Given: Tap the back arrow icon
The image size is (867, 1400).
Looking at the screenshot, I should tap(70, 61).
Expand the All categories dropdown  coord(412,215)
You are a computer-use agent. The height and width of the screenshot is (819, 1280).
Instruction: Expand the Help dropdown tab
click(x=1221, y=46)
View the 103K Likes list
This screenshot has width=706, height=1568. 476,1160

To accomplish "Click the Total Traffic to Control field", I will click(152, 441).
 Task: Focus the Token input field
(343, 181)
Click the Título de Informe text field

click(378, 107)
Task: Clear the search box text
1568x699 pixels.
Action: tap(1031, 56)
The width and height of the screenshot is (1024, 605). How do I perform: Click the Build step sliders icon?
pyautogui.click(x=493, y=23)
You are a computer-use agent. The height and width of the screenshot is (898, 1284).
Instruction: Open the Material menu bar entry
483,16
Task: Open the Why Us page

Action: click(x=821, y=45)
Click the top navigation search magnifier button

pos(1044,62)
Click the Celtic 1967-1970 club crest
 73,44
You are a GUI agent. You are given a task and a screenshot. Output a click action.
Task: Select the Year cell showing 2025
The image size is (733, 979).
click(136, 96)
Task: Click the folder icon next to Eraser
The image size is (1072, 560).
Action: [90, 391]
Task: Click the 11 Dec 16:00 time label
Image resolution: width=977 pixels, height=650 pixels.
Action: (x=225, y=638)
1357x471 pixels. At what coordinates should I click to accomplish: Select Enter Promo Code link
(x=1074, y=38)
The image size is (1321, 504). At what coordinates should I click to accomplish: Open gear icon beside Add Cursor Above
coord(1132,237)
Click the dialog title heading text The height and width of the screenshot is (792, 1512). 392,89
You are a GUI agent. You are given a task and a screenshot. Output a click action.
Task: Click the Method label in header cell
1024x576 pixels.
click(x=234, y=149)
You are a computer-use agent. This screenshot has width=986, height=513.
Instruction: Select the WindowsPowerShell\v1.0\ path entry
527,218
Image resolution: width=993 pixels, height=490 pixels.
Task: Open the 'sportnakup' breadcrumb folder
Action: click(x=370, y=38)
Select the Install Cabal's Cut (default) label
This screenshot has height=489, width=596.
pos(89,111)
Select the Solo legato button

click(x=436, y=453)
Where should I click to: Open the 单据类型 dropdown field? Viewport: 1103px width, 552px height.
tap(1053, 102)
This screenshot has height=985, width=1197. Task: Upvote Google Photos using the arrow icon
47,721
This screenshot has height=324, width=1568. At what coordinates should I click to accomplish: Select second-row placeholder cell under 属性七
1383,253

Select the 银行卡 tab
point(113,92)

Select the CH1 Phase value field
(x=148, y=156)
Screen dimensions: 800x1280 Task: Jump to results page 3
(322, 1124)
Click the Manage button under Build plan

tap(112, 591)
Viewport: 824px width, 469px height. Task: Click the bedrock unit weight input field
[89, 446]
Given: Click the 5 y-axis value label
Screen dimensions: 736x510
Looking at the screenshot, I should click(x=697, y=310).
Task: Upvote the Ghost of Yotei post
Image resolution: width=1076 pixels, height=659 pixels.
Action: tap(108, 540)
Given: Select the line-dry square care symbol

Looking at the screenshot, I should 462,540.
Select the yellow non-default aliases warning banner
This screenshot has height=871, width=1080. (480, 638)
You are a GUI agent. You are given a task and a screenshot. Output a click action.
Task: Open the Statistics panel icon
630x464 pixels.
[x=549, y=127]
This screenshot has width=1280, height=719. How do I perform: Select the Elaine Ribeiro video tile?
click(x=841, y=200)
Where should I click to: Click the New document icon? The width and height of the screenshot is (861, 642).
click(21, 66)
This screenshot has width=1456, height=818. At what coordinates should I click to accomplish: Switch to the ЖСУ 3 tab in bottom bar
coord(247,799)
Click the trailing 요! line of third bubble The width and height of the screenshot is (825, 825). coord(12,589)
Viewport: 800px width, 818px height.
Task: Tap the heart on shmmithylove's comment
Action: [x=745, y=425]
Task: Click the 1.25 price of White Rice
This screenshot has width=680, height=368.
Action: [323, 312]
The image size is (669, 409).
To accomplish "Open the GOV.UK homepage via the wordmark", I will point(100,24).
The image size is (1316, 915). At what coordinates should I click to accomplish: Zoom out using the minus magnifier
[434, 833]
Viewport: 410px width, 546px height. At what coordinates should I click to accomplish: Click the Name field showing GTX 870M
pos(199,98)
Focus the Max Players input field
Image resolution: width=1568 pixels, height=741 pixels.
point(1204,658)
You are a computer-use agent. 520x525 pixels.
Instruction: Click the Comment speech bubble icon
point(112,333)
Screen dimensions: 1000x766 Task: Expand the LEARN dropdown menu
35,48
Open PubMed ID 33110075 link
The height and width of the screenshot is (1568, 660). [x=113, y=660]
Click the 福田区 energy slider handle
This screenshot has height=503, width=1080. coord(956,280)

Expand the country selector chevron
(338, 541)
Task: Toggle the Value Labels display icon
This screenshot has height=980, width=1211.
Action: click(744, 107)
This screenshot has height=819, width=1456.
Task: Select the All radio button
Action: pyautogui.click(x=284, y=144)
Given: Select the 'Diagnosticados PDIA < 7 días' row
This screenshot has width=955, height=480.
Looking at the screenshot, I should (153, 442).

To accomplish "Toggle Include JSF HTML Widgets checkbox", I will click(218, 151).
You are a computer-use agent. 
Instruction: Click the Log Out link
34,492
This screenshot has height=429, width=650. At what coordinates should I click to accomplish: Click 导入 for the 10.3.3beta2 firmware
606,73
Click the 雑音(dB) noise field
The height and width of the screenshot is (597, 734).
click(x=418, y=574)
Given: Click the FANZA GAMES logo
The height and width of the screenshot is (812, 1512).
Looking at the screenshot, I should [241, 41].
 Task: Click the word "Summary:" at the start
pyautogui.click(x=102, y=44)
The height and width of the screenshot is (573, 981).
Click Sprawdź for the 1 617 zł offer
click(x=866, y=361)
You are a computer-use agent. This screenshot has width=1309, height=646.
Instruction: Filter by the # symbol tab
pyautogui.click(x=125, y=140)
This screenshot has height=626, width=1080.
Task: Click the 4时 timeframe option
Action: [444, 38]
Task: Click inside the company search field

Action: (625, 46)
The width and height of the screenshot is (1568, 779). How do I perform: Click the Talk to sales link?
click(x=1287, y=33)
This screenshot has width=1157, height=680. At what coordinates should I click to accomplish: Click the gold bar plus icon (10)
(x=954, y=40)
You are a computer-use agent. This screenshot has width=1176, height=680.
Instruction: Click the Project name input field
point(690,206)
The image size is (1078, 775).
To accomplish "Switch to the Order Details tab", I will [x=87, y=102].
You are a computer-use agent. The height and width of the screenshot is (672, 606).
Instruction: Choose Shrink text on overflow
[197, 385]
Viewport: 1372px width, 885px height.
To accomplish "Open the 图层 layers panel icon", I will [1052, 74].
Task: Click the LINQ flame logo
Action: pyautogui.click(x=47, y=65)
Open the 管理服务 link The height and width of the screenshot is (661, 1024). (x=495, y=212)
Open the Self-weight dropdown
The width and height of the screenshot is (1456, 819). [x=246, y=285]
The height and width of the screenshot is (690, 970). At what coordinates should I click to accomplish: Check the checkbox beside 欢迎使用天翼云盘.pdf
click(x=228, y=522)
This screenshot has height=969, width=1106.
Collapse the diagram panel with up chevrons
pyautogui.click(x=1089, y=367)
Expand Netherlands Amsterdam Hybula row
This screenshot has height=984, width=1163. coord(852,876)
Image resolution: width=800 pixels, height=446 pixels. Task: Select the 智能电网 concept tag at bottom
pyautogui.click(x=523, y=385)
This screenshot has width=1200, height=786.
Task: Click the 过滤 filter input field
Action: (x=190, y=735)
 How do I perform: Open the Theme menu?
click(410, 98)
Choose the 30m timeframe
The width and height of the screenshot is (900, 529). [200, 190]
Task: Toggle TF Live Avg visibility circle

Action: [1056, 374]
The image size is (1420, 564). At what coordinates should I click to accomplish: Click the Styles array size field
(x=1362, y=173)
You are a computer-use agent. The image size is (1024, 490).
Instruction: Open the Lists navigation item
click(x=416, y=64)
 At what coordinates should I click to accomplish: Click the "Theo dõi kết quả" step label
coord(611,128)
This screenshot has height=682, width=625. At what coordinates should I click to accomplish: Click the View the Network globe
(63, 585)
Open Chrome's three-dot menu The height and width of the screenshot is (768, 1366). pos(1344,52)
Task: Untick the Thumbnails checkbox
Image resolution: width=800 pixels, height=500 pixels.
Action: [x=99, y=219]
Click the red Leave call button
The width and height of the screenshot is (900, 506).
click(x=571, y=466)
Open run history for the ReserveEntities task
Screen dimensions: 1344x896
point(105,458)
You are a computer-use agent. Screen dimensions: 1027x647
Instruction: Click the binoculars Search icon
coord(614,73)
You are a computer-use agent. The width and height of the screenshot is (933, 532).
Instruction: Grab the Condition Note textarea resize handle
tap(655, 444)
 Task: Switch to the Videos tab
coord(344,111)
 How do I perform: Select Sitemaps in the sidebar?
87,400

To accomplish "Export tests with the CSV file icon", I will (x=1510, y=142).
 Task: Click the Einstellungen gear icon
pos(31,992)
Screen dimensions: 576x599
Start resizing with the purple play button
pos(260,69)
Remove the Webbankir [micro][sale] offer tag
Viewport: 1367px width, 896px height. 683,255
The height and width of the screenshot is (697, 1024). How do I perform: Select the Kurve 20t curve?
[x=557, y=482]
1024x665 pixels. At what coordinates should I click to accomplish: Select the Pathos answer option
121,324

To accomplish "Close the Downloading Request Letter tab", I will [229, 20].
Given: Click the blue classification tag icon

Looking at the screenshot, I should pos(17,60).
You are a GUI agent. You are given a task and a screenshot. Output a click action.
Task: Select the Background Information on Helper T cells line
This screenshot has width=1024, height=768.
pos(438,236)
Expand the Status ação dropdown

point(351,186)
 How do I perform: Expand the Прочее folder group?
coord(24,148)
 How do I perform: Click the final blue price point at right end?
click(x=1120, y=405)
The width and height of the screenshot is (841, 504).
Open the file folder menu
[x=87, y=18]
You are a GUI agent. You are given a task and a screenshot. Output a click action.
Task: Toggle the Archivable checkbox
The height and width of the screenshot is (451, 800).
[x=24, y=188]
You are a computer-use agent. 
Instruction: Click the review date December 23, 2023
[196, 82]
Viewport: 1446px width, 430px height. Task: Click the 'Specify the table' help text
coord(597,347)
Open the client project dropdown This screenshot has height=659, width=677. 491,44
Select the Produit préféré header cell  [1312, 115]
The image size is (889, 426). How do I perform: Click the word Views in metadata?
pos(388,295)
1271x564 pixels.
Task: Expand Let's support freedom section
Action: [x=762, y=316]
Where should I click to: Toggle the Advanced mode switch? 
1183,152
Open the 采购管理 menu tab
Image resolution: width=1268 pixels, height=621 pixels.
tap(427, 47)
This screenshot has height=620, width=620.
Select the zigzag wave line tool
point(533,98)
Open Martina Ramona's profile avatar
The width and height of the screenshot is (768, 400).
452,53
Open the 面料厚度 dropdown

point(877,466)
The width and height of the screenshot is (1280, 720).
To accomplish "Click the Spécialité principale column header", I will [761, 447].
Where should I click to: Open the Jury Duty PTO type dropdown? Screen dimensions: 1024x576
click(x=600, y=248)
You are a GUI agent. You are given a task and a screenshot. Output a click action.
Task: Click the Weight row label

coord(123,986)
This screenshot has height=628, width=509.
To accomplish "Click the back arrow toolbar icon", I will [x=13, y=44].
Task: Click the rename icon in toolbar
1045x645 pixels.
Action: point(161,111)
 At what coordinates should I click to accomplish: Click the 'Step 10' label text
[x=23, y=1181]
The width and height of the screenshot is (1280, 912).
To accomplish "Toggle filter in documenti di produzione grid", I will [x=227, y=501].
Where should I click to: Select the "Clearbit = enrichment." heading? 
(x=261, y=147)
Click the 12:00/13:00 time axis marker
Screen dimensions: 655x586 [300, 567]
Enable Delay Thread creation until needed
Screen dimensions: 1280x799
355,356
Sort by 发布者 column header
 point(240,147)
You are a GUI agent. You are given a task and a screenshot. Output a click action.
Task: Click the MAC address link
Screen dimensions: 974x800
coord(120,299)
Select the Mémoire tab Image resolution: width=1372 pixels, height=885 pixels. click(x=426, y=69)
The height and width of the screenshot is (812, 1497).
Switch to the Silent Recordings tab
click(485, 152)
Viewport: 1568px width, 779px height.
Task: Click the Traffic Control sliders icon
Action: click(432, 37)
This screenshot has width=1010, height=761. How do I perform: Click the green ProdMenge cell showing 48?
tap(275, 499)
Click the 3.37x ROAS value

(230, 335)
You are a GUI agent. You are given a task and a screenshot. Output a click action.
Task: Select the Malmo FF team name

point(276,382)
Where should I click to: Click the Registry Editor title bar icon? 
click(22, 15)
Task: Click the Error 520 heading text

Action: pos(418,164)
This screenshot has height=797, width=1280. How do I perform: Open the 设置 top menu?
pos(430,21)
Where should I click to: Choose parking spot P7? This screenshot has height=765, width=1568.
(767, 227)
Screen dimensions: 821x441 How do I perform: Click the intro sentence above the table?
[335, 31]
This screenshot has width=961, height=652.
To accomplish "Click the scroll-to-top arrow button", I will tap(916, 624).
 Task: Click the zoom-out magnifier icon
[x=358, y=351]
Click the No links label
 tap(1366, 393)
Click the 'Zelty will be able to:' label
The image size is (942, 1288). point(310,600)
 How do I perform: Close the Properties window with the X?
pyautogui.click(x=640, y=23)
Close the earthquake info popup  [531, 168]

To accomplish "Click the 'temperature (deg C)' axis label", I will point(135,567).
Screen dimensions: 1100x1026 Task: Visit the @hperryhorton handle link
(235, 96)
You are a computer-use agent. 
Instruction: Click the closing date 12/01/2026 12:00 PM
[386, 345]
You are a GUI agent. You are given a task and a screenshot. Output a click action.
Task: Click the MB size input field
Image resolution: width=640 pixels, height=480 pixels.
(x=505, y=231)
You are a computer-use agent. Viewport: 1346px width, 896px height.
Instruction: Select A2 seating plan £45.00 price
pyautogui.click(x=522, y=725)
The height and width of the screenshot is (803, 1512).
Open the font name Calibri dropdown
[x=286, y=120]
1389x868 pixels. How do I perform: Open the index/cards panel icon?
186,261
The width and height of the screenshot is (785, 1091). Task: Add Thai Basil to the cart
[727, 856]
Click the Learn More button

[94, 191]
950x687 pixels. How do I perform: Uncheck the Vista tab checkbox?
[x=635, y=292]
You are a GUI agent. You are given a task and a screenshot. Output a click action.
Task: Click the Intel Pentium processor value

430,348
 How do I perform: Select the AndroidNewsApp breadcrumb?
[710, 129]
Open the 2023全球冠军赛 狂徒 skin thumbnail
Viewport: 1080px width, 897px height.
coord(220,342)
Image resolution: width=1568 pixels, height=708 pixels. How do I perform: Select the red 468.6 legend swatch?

****************

*EXERCISE INSTRUCTIONS*
What you return should be the lines from the start of the data through the line with "is (819, 1280).", quoted exactly and nothing more.

*RESULT*
Given: Tap the back arrow icon
The image size is (867, 1400).
Looking at the screenshot, I should tap(70, 61).
Expand the All categories dropdown  coord(412,215)
You are a computer-use agent. The height and width of the screenshot is (819, 1280).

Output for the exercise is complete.